Initial Checkin

author: Aaron M. Renn <arenn@urbanophile.com> 1998-10-21 01:58:39 +0000
committer: Aaron M. Renn <arenn@urbanophile.com> 1998-10-21 01:58:39 +0000
commit: 9ba75f0f14aea2be89299da929687837f680612a (patch)
tree: bd4253eb58fccb0d7d1132e7481a89eb5f2cecaa /java/text/RuleBasedCollator.java
parent: 97c4e0b3cef28e94eca3f63952f8221f449f86f9 (diff)

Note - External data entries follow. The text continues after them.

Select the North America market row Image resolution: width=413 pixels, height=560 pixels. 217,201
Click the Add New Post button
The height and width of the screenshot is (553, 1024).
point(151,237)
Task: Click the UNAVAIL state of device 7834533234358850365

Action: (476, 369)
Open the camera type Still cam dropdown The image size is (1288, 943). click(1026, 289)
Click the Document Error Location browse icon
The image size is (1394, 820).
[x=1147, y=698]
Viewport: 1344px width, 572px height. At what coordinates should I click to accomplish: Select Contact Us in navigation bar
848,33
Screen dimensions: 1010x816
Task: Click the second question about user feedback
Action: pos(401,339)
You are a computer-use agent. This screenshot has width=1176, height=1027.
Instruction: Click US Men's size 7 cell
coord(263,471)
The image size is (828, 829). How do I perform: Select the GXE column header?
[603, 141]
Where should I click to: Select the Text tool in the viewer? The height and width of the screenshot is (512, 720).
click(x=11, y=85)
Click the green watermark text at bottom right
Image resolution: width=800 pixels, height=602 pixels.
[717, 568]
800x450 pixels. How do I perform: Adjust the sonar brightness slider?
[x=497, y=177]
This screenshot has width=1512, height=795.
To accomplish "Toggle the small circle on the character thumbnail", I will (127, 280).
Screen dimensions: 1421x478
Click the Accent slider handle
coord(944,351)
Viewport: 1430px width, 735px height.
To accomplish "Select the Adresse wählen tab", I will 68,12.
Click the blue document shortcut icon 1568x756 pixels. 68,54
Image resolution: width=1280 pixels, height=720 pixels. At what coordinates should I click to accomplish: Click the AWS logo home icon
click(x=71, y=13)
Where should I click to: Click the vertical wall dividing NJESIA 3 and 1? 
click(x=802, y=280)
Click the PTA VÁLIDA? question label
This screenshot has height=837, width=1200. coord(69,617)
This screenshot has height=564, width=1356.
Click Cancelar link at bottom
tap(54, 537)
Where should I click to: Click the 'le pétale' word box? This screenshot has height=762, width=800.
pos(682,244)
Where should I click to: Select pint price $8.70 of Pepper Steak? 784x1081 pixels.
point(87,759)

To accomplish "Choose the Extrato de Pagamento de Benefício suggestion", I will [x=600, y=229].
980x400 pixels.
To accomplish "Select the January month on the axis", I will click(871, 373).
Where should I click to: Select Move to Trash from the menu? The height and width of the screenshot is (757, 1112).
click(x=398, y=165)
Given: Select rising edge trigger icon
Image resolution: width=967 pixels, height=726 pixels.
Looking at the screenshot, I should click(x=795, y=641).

download: classpath-9ba75f0f14aea2be89299da929687837f680612a.tar.gz
1 files changed, 545 insertions, 0 deletions
diff --git a/java/text/RuleBasedCollator.java b/java/text/RuleBasedCollator.java
new file mode 100644
index 000000000..31a3962f0
--- /dev/null
+++ b/java/text/RuleBasedCollator.java
@@ -0,0 +1,545 @@
+/*************************************************************************
+/* RuleBasedCollator.java -- Concrete Collator Class
+/*
+/* Copyright (c) 1998 Free Software Foundation, Inc.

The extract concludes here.